Moses has not stated the basis for her damages claim of $10 million, and I am not satisfied that it is reasonably probable that she can recover more than $75, 000 in this action. The Court of Appeals for the Second Circuit has cautioned that courts should afford plaintiffs an opportunity to show good faith in believing that a recovery in excess of the jurisdictional amount is possible, Chase Manhattan Bank, 93 F.3d at 1070. Accordingly, I grant leave to amend the complaint to assert grounds for diversity jurisdiction. See Branum v. Clark, 927 F.2d 698, 705 (2d Cir. 1991).

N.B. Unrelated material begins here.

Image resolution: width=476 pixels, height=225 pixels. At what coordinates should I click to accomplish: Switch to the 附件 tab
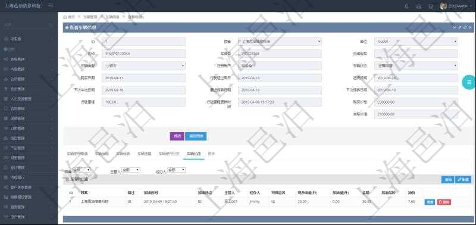click(211, 154)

The Complaint fails to clearly establish any federal question or an adequate basis for an amount in controversy that would bring this case under diversity jurisdiction. Moses is afforded 30 days within which she may file an amended complaint that asserts a valid basis for federal jurisdiction over her claims. She must specify the harm for which she seeks financial recovery and the basis for the amount in controversy. If she believes that she can advance a claim under the FDCPA or any other provision of federal law, she may include any factual details in support of these claims. If available, Moses should attach copies of documents from Alliance Mortgage Corporation and J.P. Morgan Chase Bank, N.A. to support her claims. The amended complaint must be captioned, “Amended Complaint, ” and shall bear the same docket number as this Order. All further proceedings shall be stayed for 30 days. I certify pursuant to 28 U.S.C. § 1915(a)(3) that any appeal would not be taken in good faith and therefore in forma pauperis status is denied for purpose of an appeal. Coppedge v. United States, 369 U.S. 438, 444-45 (1962).